An English father who died of a fentanyl overdose during a trip to Disney World may have accidentally acquired the drug.
Officials believe Philip Weybourne, 40, likely did not intend to buy the fentanyl and may have thought it was something else.
Weybourne, director of an international IT firm in West Malling, Kent, suddenly collapsed last May while vacationing in Florida with his wife and young son.
Before he got sick, he was drinking alone in a resort bar.
A police and forensic autopsy report obtained by The Times said Weyborn was in a taxi when officers found a bag that “appeared to be packaged as an illegal drug of an unknown type.”
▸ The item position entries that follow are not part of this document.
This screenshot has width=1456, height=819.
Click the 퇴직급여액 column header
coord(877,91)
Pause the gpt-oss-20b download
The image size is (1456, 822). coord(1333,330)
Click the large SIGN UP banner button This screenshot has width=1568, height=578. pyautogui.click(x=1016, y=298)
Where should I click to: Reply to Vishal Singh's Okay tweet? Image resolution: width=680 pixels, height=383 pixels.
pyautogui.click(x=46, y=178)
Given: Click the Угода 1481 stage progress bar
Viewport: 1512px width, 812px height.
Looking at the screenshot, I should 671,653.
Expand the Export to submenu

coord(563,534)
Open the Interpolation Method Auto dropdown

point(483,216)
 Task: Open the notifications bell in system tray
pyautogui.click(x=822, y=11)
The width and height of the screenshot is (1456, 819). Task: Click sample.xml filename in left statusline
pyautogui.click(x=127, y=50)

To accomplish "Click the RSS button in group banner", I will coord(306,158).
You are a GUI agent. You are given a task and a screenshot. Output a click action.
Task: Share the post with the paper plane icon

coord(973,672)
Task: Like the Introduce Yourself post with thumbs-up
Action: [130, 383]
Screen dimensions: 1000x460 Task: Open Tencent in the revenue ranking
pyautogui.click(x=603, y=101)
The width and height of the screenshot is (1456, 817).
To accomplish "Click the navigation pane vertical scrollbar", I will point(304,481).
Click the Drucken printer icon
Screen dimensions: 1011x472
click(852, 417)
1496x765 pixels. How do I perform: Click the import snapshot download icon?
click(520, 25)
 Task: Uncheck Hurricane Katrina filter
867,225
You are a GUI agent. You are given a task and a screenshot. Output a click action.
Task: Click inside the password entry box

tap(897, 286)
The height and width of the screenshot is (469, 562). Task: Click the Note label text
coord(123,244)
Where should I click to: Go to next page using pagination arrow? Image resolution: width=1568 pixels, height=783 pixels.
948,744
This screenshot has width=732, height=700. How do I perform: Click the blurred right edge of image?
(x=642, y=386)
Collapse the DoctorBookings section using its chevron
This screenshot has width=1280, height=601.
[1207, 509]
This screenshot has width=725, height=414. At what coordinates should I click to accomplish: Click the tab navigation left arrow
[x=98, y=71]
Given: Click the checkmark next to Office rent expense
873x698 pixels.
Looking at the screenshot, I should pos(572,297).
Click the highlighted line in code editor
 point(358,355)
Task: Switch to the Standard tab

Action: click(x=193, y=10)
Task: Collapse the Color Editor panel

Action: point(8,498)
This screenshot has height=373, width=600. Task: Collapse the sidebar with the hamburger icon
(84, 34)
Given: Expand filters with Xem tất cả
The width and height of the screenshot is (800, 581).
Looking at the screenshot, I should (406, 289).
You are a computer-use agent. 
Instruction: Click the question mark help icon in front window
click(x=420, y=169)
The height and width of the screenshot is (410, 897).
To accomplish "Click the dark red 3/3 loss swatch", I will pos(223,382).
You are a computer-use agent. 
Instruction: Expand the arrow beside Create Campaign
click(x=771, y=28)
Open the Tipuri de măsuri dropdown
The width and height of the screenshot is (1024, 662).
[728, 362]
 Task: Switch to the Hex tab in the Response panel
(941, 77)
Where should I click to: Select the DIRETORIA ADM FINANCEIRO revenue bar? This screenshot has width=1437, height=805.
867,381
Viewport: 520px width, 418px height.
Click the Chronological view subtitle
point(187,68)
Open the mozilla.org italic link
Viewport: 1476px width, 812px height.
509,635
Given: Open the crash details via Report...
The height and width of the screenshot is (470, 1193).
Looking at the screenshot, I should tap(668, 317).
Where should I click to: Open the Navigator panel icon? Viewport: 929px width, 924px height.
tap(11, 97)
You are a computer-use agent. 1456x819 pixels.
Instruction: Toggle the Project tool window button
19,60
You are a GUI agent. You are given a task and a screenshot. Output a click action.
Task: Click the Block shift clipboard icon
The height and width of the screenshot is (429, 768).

Philip Weyborn died after ingesting a fatal dose of fentanyl while vacationing in Florida.
The bag contained a powdery substance that police believe Weyborn may have acquired in the American Boulevard area of Orlando, Florida.
An inquest held at the Maidstone County Courthouse revealed that blood tests performed after his death detected lethal levels of fentanyl in his body. Fentanyl is a powerful synthetic opioid similar to morphine that can prove lethal at just 2 milligrams.
The drug that killed pop star Prince is believed to be responsible for nearly a million deaths in the United States since 1999.
Fentanyl is 100 times more potent than morphine and was originally used as a cheap and potent alternative to heroin, but it is used only by the most hardcore drug addicts in the United States and is mainly injected or injected into the body. I was smoking a pipe.

The 40-year-old went to Orlando’s Boathouse restaurant for lunch with his wife and young son on the day of his death and felt better.
It is now used in virtually all street drugs, making the already dangerous practice of buying illegal drugs even more dangerous.
Because fentanyl is incorporated into other common drugs, many people who die from overdose don’t know they are taking fentanyl.
Dr. Joshua Stephanie, who conducted the autopsy, determined that there were no other illegal substances in Mr. Weyborn’s body at the time of his death.
“Like any unknown substance that is illegally purchased, we don’t know what we are buying or ingesting,” he wrote in his findings.
Weybourne’s death was officially ruled an accident.
According to the U.S. Drug Enforcement Administration, “Fentanyl is the deadliest drug threat our nation has ever encountered. No community is safe from this poison.
In a statement read out at the hearing, his wife Dorin Weyborn said:
“It was going to be a relaxing day. Had the best lunch and drank champagne like I used to live in Dubai.
“Then we got on the amphibious vehicle and were back at the hotel at the end of the day around 5:30pm.”
Mrs Weyborn explained that her husband, the Middle East Director of Excis Compliance Limited, said he wanted to continue drinking and went to the Yacht Club Hotel on Epcot Resorts Boulevard alone.
Two hours later, I heard a knock on my hotel room door telling me my husband had been taken to the hospital in an ambulance.
Mrs Weybourne said, “I asked them if it was a heat stroke or a heart attack.
“When I got to the hospital, my husband was not there. I remember the doctor telling me the time of his death was 8:06 pm.”
The doctor tells Mrs. Weyborn that her husband has died of cardiac arrest. An autopsy revealed that his system contained lethal levels of fentanyl.
Assistant coroner Catherine Wood said, “He had no underlying health problems and an autopsy showed his death was caused by lethal levels of fentanyl, a synthetic opioid used as a pain reliever. I am satisfied with that.”

After the family returned to the hotel, Weybourne went to Epcot’s Yacht Club Hotel (pictured) for drinks, where he collapsed.